Guides
Champion / Challenger
Test new scorecard versions against your production model before making a full switch. Champion/challenger testing lets you validate model performance with real traffic while maintaining a safe fallback.
What is Champion/Challenger Testing?
In credit risk modeling, the champion is the currently active production model — the one whose scores drive lending decisions. A challenger is a new model version you want to evaluate against the champion using real applicant data.
Rather than replacing your champion outright, you deploy the challenger alongside it. Both models score every incoming request, giving you a direct performance comparison without risking your production decisions.
Shadow Mode vs Live Split Mode
Calibr supports two testing modes. Choose based on your risk tolerance and regulatory requirements.

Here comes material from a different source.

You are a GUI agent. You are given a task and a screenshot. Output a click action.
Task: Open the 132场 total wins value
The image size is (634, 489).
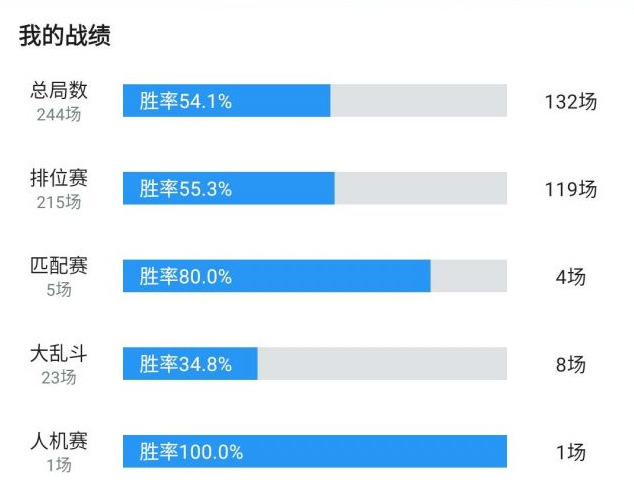coord(571,102)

| Aspect | Shadow Mode | Live Split Mode |
|---|---|---|
| Decision maker | Champion only | Split by traffic percentage |
| Challenger scores | Logged but not returned to caller | Returned as the primary score for assigned traffic |
| Risk level | Zero — no impact on decisions | Moderate — challenger scores affect real decisions |
| Use case | Initial validation, regulatory review | A/B testing after shadow validation |
| API response | Always returns champion score; challenger in shadow_scores | Returns whichever model was selected for that request |
Setting It Up
Deploy your first model (champion)
Deploy a scorecard from the Calibr desktop app. The first deployed model automatically becomes the champion.
Deploy a second model version
Build and deploy a new scorecard version. It will be marked as inactive until you configure it as a challenger.
Add as challenger with traffic allocation
In the web dashboard, navigate to your scorecard's deployment settings and add the new version as a challenger. Configure the mode and traffic percentage:
In shadow mode, set traffic_pct to 100 so every request is scored by both models. In live split mode, start with a small percentage (e.g., 10%).
Monitor performance
The web dashboard shows side-by-side metrics for champion and challenger: score distributions, grade distributions, approval rates at various cutoffs, and population stability index (PSI). Compare these over at least two weeks of production traffic.
Promote or remove
If the challenger outperforms the champion, promote it to become the new champion. The previous champion is archived but not deleted — you can always roll back.
How Parallel Scoring Works
Regardless of mode, all models score every request. The engine loads both the champion and challenger specs, runs the scoring algorithm for each, and then decides which score to return based on the mode and traffic allocation.
This means you always have a complete comparison dataset. Even in live split mode, the champion's score is computed and logged for every request assigned to the challenger, and vice versa.
Rollback
If a promoted challenger shows degraded performance in production, you can instantly roll back to the previous champion:
Rollback restores the previous champion version and removes the current version from active scoring. Use rollback when you see:
- A significant shift in score distribution (high PSI)
- Unexpected approval/decline rate changes
- A spike in missing value warnings indicating data drift
- Regulatory or compliance concerns with the new model
Best Practices
- Start with shadow mode. Always validate a new model in shadow mode before switching to live split. This gives you a risk-free baseline comparison.
- Compare for at least 2 weeks. Short observation windows can be misleading due to seasonal effects, marketing campaigns, or application volume fluctuations.
- Monitor grade migration. Pay attention to how applicants shift between risk grades — not just the overall score distribution.
- Document the rationale. Regulatory requirements often mandate documentation of model changes. Keep a record of why you promoted or rejected a challenger.
- One challenger at a time. While the system supports multiple challengers, comparing more than one simultaneously makes it harder to isolate which changes drive performance differences.